(KTEN) -- Texas Rep. Pat Fallon (R-District 4) wrote a letter asking President Biden to do his part in distributing more COVID-19 monoclonal antibody treatments.

Fallon claims changes at the federal level has made the purchasing process more difficult for states.

One of the problems: The two monoclonal antibody treatments that were effective against earlier variants of COVID are less useful for patients with the omicron variant. 

"We are supposed to get six this week and we have not received them yet. That's the scary part," said pharmacy manager Reba Jones at Mercy Ardmore hospital.

"President Trump said anyone who needed a ventilator would get one, and that's exactly what happened," Fallon said.

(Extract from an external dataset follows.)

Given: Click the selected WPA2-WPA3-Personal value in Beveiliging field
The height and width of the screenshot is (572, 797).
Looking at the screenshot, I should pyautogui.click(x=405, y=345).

On Monday, the congressman asked for the same commitment from President Biden regarding monoclonal antibody treatment.

Fallon asked Biden to let states purchase the treatment directly from manufacturers, an option that had previously been available.

"And then the Biden administration said they would purchase and allocate an equitable supply to the states," Fallon said.

So, he expects the president to be true to his word.

"We had to fight a few months back to ensure that one of our counties got the 50 doses they were promised, because people were coming in that Saturday to get the treatment," Fallon said. "I knew statistics would show one of those folks would probably lose their life if we didn't get that treatment to them."

The Texas lawmaker credits monoclonal antibody treatment with saving his life in February 2021 when he was hospitalized with COVID and pneumonia.

Texas Republican Gov. Greg Abbott — who also received monoclonal treatment after testing COVID-positive last August — made a plea for antibodies after five state treatment facilities had to shut down due to lack of supplies. The governor also asked for resources to open additional treatment sites.

"It's rough right now," Reba Jones said. "As many as we get in, we are going to use in on the patients until we don't have it anymore."

Abbott and Oklahoma Republican Gov. Kevin Stitt (who was also diagnosed with COVID-19 last July) have both rejected federal, county, city and school vaccine and mask mandates for their citizens.